Early on in the story, JJ makes friends with a young black boy from Freetown, the community growing alongside his home of Beachwood. Some of JJ’s white friends aren’t sure they want to play baseball with Martin, but when a group of thugs from neighboring Sunrise Beach try to beat Martin up, the boys all jump to his rescue. After that, they are fast friends. John Gary’s book grows more mature, until it’s difficult to tell who his target audience is. JJ leaps from making friends with everybody, to witnessing a girl kidnapped and graphically raped two chapters later. Besides that, in terms of pace, the “JJ Kapock” story meanders along with JJ as he grows from a young boy into a mature high schooler. There’s not the typical beginning, rising action, climax and resolution you expect from a young adult novel. Stories without a clear beginning, middle and end may be appropriate for a children’s book and adult novels, but they’re a challenge for an audience that requires more suspense.
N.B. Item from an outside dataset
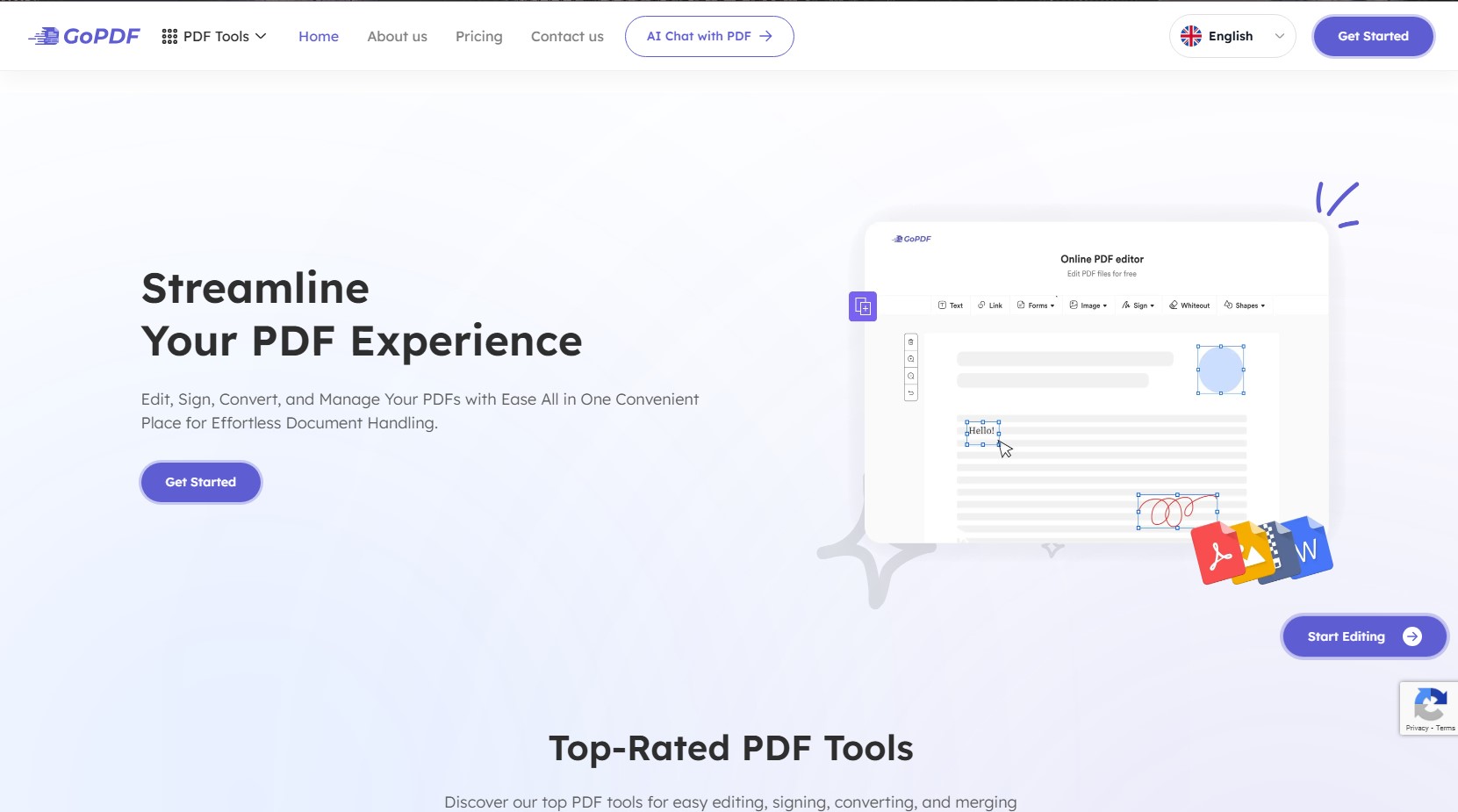Click the Hello! text box in preview

[981, 431]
As an adult reading the story, I don’t mind the lack of clear plot or the risqué content, and in fact by the end of the novel, I am emotionally invested in the majority of the characters. They are realistic, and their pubescent struggles are both familiar and endearing. There’s enough small challenges to remain interested in their completion; for example, JJ refurbishing the wood boat he found, then setting up his new friend with a prom date. However, there are also some small spelling and grammatical errors, annoying enough to interrupt a reader, and messy enough to proof check before future publications. The tone of the novel could also use some direction, as it tends fluctuate. Gary proves to be a likable, buddy-buddy narrator, but only when he remembers to maintain that voice in his writing. He sometimes provides an excess of details, then suddenly not enough. For example, on prom night, Gary describes the girls’ dresses and budding bodies, their excited dates and the beautiful event. Later in the same chapter, the students are talking, but there is so much dialogue with so few additional details, you sometimes don’t know who is saying what to whom!
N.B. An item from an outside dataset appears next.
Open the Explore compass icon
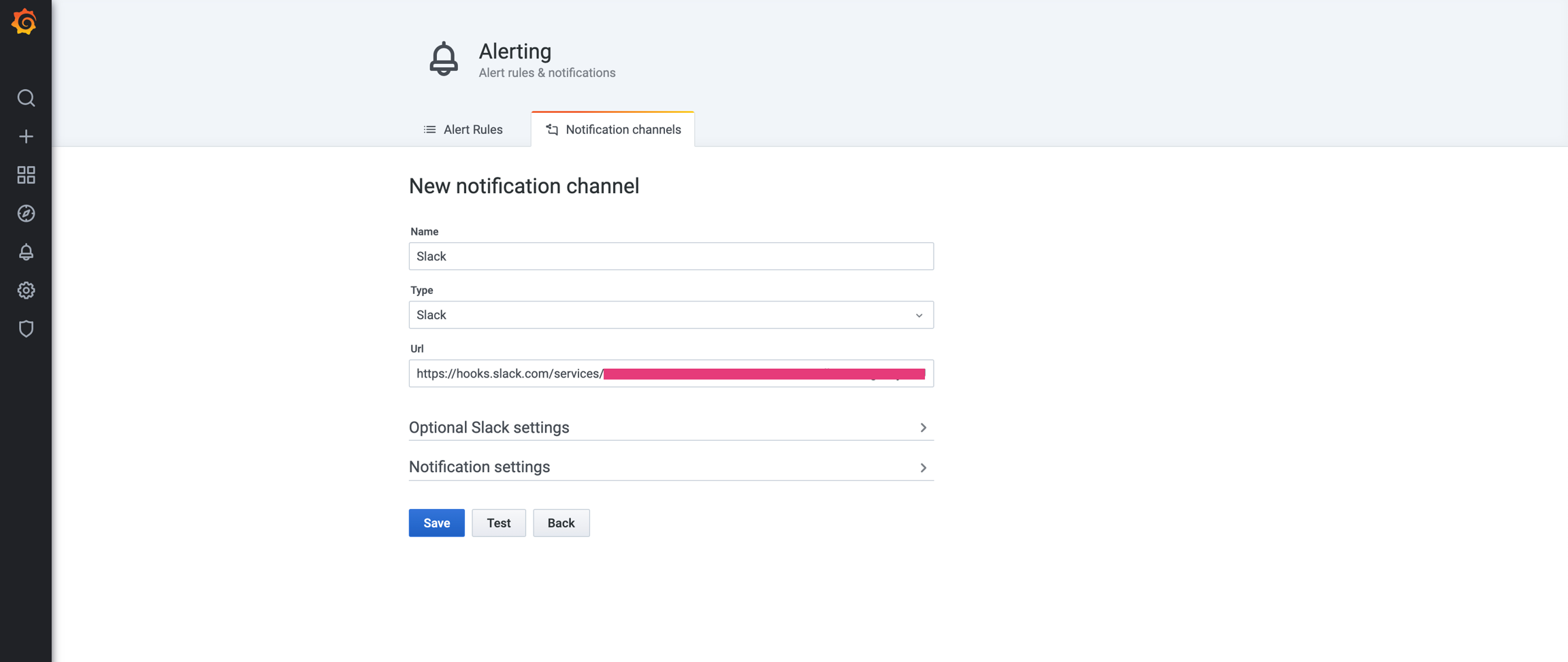click(26, 214)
JJ Kapock is altogether a good story, one that has many accolades with its tone, plot and audience. The story is instilled with small town values, like the golf committee hiring local boys to dig drainage ditches. When JJ asks the Committee Chairman why he didn’t hire contractors, the chairman tells him contractors don’t need to pay for college. It’s a peer into the past through the lens of fiction, and often the best of each.